• [EXERCISE PROMPT]
In the listing below, substitute "The screenshot's width and height are" for every "The width and height of the screenshot is" and write the listing out again with nothing else changed and the pictures left out.

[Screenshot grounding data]
=== Begin Enclosure ===

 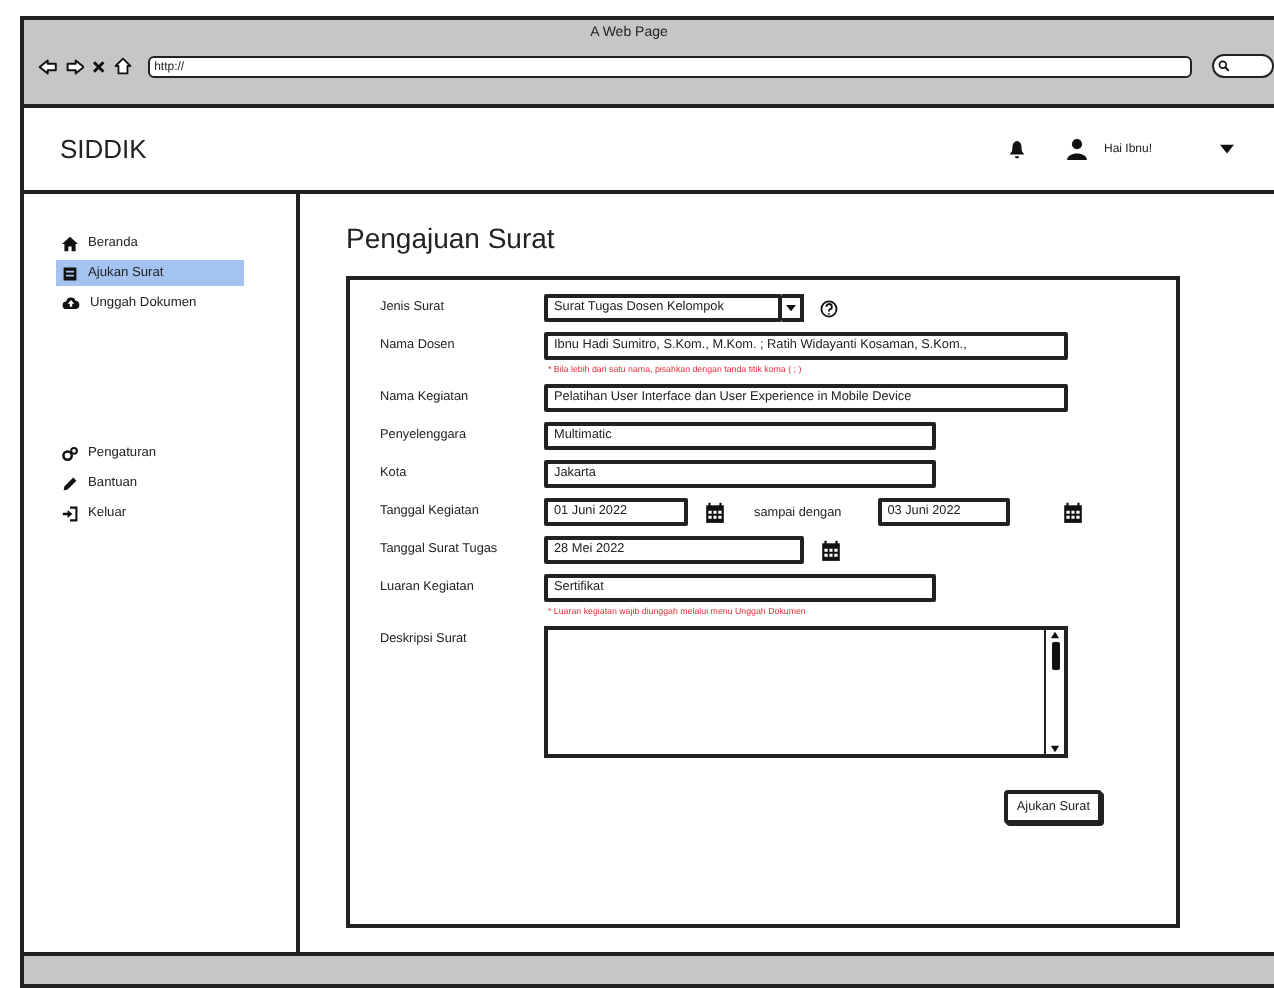 I want to click on back-icon, so click(x=48, y=66).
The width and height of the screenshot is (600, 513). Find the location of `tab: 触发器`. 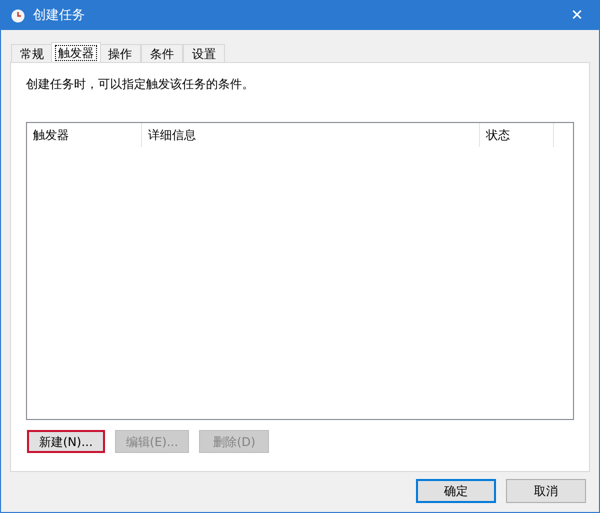

tab: 触发器 is located at coordinates (76, 52).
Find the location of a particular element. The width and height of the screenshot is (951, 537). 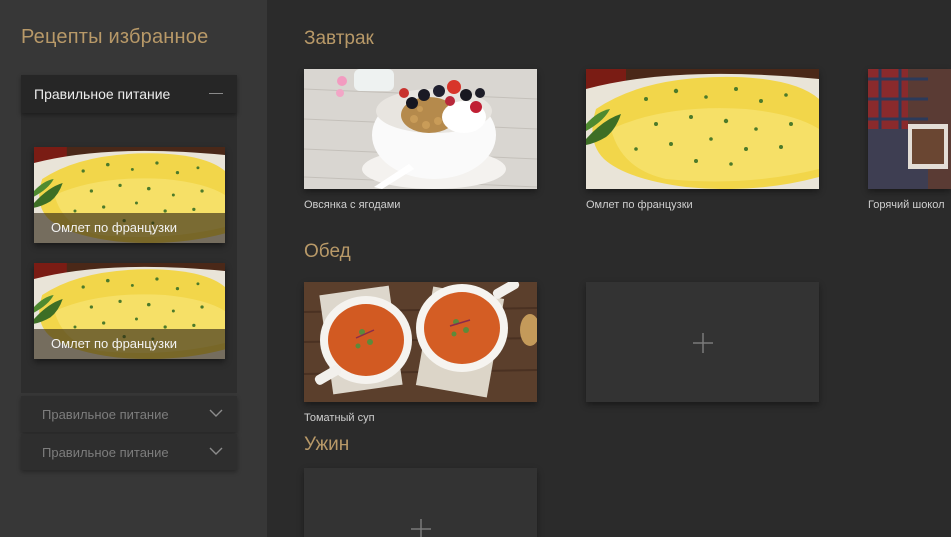

recipe-caption: Овсянка с ягодами is located at coordinates (352, 205).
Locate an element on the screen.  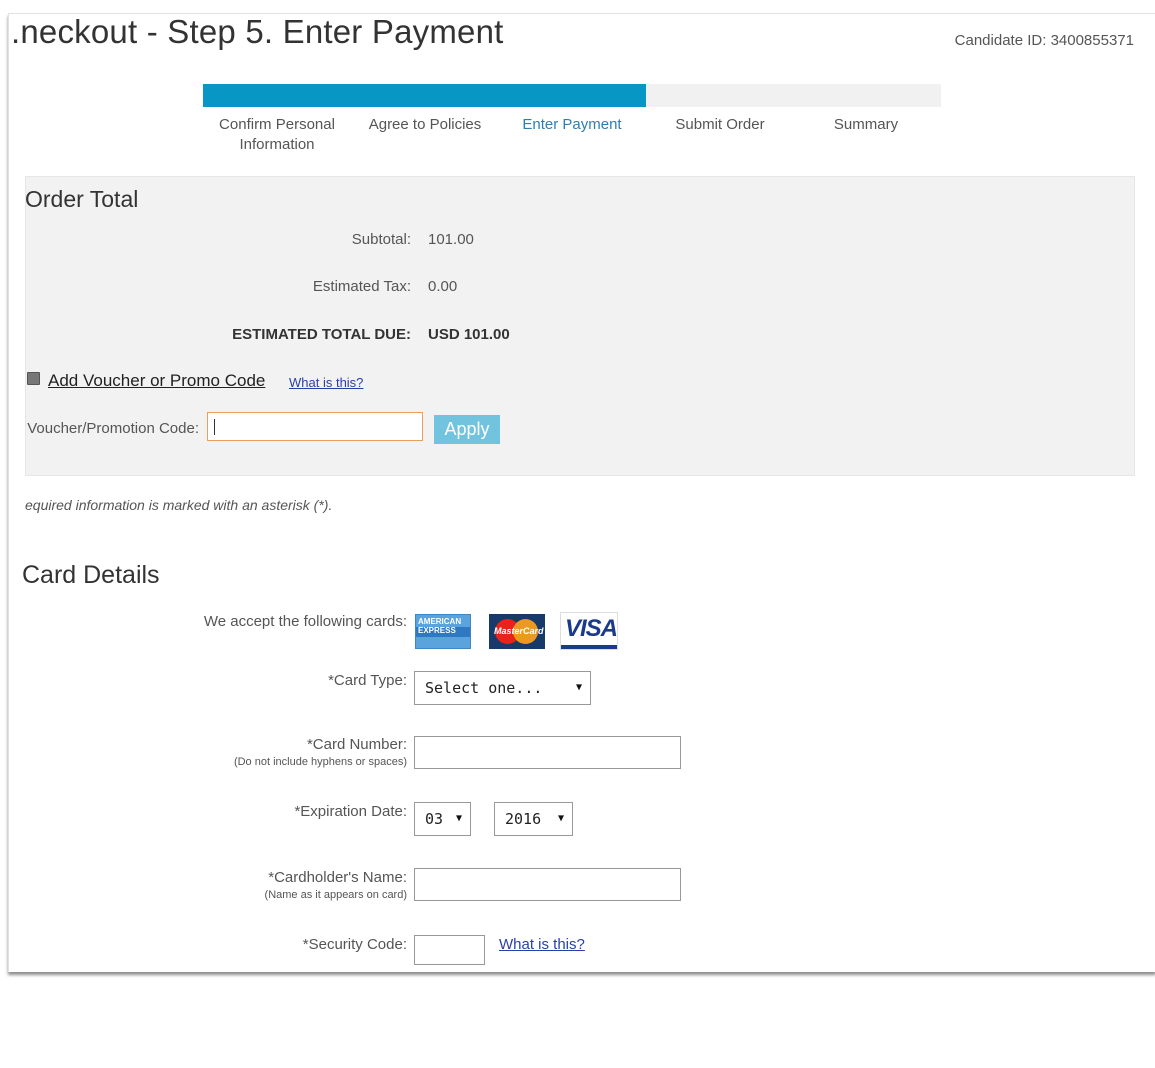
progress-fill is located at coordinates (424, 96).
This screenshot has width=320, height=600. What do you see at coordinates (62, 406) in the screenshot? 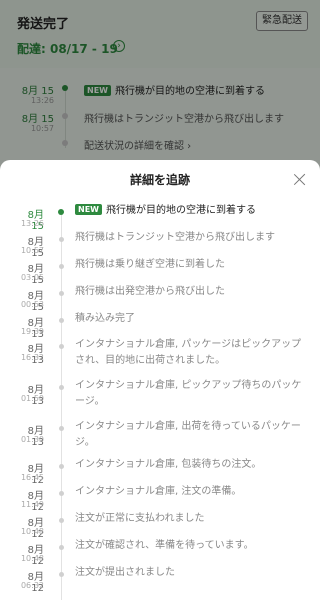
I see `timeline-line` at bounding box center [62, 406].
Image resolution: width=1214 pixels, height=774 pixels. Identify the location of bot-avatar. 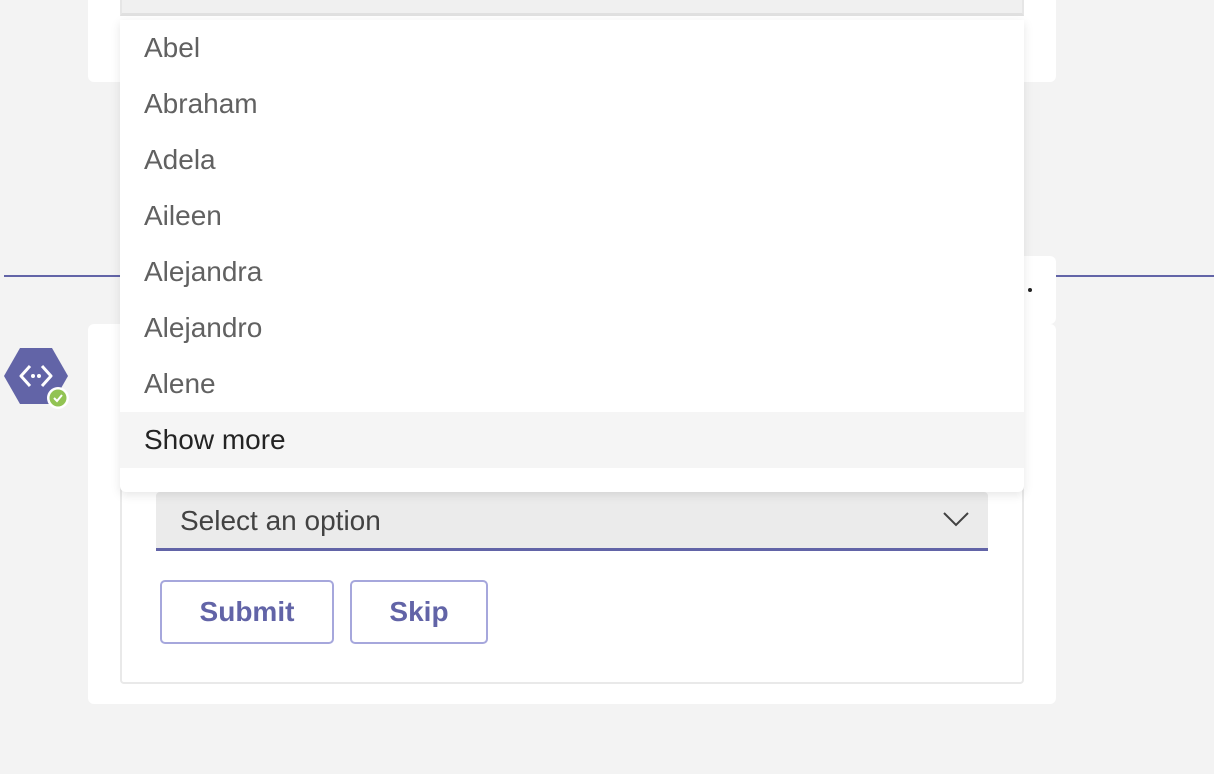
(37, 378).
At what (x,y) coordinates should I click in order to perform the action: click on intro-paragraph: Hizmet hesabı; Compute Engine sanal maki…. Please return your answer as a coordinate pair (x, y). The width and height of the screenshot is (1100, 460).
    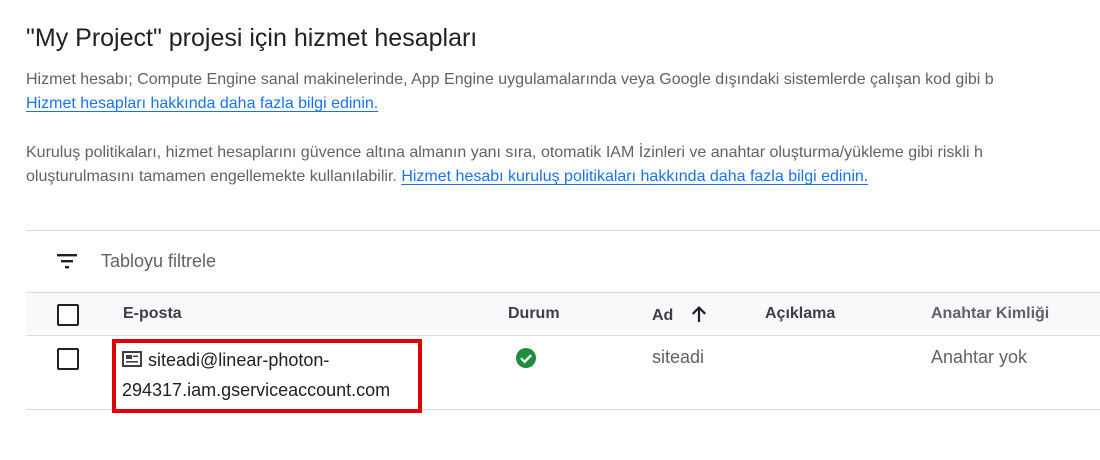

=== End Enclosure ===

• [OUTPUT BELOW]
  I want to click on back-icon, so click(x=48, y=66).
The screenshot's width and height are (600, 513). Find the location of `tab: 触发器`. 

tab: 触发器 is located at coordinates (76, 52).
Find the location of a particular element. The screenshot's width and height are (951, 537). 

recipe-caption: Овсянка с ягодами is located at coordinates (352, 205).
Locate an element on the screen.  
progress-fill is located at coordinates (424, 96).
This screenshot has width=320, height=600. What do you see at coordinates (62, 406) in the screenshot? 
I see `timeline-line` at bounding box center [62, 406].
Image resolution: width=1214 pixels, height=774 pixels. Identify the location of bot-avatar. 
(37, 378).
At what (x,y) coordinates should I click in order to perform the action: click on intro-paragraph: Hizmet hesabı; Compute Engine sanal maki…. Please return your answer as a coordinate pair (x, y). The screenshot's width and height are (1100, 460).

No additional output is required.